After the Olympics Didrikson returned to Dallas where she soon became embroiled in a feud with the AAU over her amateur status. Within a year she was touring the country with a barnstorming basketball team and later with the House of David baseball team but she gained a new lease on her athletic life when she took up golf, supposedly at the suggestion of sportswriter Grantland Rice. By 1935 she was the Texas women’s amateur champion but the United States Golf Association revoked her amateur status shortly thereafter.
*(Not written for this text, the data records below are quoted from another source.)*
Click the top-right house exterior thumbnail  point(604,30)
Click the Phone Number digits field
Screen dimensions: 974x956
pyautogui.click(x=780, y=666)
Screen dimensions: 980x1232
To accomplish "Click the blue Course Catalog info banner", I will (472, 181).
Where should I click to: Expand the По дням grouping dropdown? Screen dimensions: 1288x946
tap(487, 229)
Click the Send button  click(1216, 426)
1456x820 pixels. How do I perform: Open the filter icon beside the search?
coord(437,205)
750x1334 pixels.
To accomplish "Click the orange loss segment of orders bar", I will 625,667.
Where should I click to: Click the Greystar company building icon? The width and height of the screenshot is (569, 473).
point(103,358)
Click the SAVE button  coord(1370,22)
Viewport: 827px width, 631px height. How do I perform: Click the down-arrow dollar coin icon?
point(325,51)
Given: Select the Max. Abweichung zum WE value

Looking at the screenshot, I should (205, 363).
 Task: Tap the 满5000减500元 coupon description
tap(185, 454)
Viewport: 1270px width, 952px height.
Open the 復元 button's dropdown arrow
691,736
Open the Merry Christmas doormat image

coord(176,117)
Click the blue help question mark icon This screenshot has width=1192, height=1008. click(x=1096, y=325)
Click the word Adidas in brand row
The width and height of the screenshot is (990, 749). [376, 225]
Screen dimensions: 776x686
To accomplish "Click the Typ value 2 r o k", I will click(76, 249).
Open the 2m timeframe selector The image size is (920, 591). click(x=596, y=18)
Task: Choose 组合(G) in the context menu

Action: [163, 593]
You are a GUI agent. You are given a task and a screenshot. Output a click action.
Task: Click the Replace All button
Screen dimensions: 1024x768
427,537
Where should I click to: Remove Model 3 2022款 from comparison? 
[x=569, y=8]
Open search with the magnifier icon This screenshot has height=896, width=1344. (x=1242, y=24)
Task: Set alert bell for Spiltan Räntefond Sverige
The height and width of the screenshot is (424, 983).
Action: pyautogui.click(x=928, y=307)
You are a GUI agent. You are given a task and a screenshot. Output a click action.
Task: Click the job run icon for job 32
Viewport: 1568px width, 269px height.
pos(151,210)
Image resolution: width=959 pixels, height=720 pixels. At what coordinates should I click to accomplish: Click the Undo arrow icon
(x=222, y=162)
Now married to wrestler George Zaharias, the Babe kept playing golf. She won the Western Open, a major championship at the time, in 1940. After the United States entered World War II she gave exhibitions to promote the sale of war bonds and reached an agreement with the USGA to steer clear of professional events. Her amateur status was restored in 1943 but she won four more professional tournaments as an amateur, including two more Western Opens and the Titleholders Championship, another major championship, in 1947. That same year she became the first American to win the British Women’s Amateur before turning pro for good. Over the next seven years she won 36 professional tournaments. Six were major championships including three U.S. Women’s Opens (1949, ‘50 and ‘54), the Western Open in 1950 and the Titleholders in 1950 and ’52. In 1950 she swept all three of the LPGA”s major championships, becoming the first woman to win three majors in a season; only Mickey Wright and Pat Bradley have done it since.
She was named Woman Athlete of the Year by the Associated Press six times between 1931 and 1954 and was named Woman Athlete of the First Half of the 20th Century in an AP poll. Later, the AP and Sports Illustrated both named her the outstanding female athlete of the 20th century.
No doubt, Babe Didrikson Zaharias would have had some strong opinions on the growth of womens’ athletics during the Title IX era. Sadly, she never lived to see that growth. After a three-year battle with cancer she died on September 27, 1956 at age 45.
She was a fine athlete but to call her merely an athlete is to say that George Washington and Thomas Jefferson were merely politicians.
She was also a pioneer and she suffered the hardships that pioneers must endure. Her success brought her not only notoriety and adulation but criticism, some of it blatantly cruel.
Zaharias helped clear a path for those who have followed her for the past 80 years. Every female athlete, regardless of her sport or level of success, owes her a debt of gratitude.